Part 1: Clutch Play, or It’s All In My Clutch

I have a strange relationship with Clutch; I bought Blast Tyrant in Spring this year and has listened to it fairly solidly since, but have never felt compelled to hunt down any of their other stuff. I can absolutely imagine this approach confusing and perhaps angering certain sections of the Clutch fandom, so I’m not as vocal about my enjoyment of that particular album as my enduring infatuation with the overcharged final chorus of The Mob Goes Wild or Subtle Hustle’s juggernaut of a bridge might justify.

But! Only a few months late, I have found Earth Rocker, and am content. I mean, listen to this shit:

 

And that’s the most basic song on the album. D.C. Sound Attack opens with the only instance where a harmonica riff could ever be described as “pleasantly violent”, and Gone Cold – resembling what whiskey would sound like if it could emit noise – is a warm and welcoming ballad. Also, The Face deserves the highest compliment I can pay a piece of music: I can totally imagine it being bellowed from the top of a thunderstruck mountain. Superb.

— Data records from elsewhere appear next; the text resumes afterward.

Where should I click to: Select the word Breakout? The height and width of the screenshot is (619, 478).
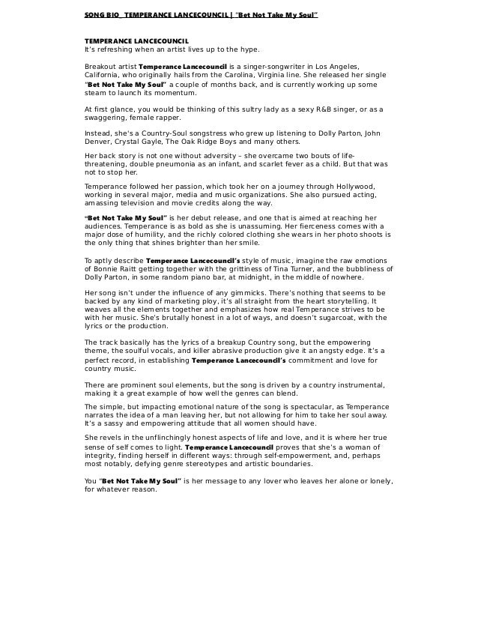[x=102, y=66]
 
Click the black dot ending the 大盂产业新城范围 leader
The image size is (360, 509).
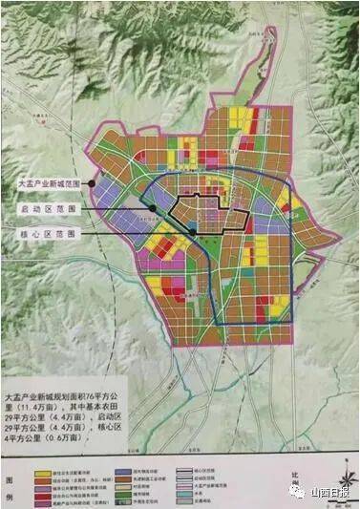(93, 181)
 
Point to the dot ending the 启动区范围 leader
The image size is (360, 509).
(152, 207)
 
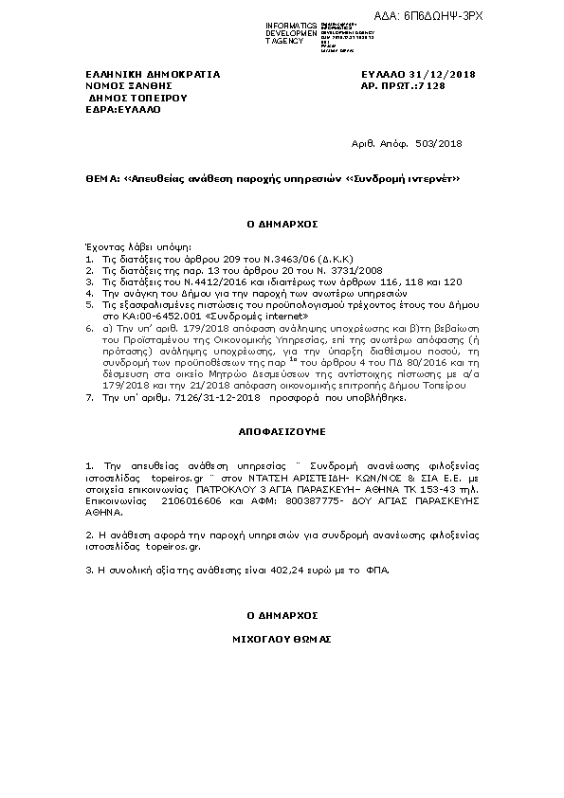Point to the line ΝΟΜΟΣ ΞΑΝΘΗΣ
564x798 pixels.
pos(119,85)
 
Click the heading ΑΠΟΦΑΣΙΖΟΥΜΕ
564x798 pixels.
pos(281,430)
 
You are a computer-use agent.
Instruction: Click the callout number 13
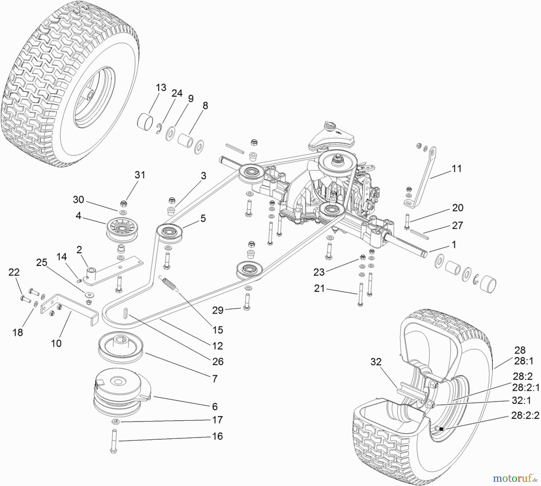[161, 87]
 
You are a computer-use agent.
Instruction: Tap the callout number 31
[140, 175]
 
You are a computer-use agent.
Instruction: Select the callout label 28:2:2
[525, 416]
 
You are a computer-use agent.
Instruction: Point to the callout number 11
[457, 169]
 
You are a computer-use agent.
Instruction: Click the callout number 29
[218, 310]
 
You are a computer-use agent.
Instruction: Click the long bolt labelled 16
[114, 440]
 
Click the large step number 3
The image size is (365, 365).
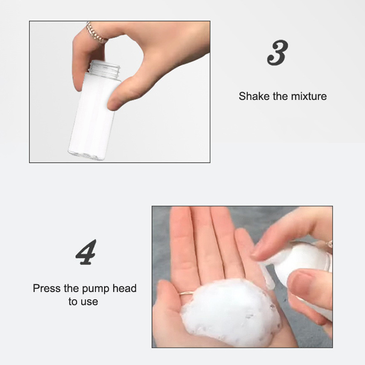point(278,53)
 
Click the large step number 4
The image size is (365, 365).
point(86,252)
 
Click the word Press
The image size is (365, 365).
point(47,288)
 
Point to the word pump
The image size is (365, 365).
point(96,289)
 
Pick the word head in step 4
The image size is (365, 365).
point(125,288)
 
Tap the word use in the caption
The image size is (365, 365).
point(89,302)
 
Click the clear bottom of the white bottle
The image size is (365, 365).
point(87,155)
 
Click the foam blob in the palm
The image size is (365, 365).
point(230,312)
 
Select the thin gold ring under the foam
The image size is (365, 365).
point(186,293)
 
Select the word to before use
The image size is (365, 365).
point(73,302)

Part 2: Great Scot!, or How and Why Biffy’s B-Sides Are Better Than All the A-Sides of that One Band You Like

The difference in quality between Biffy Clyro’s choicest album tracks and their discarded B-sides has long been imperceptible, and those produced by the current Opposites era are  no exception.

 

 

I can kind of see why neither of these made the cut, even on a 20-song double album: they’re not hugely different to the similarly swelling pop-rock anthems that did. But Jesus, they’re good; dynamic, deceptively heavy and finished with infectiously gorgeous vocal lines. Milky also gets a special mention for its wonderfully twisted take on the style of bands like, um, Clutch.

Part 3: Kubbi, or This Section Is About Kubbi

One of the best things about watching cartoons in the Internet age is that talented folk will, inevitably, write awesome music inspired by them. Kubbi’s Gas Powered EP, a four-track tribute to the excellent Bravest Warriors, is a deft combination of bright synths and impressively professional guitar work – and it’s all on SoundCloud (you may have to scroll a bit).

Sadly, the EP version of The See-Through Zone, my personal favourite, removes the Paralyzed Horse‘s hilariously sober monologue that adorned a previous rendition. Still, it’s all about as good as indie music (in the most literal sense) based on YouTube videos can get, and is pay-what-you-want on BandCamp. Everybody wins – except, perhaps, the horse.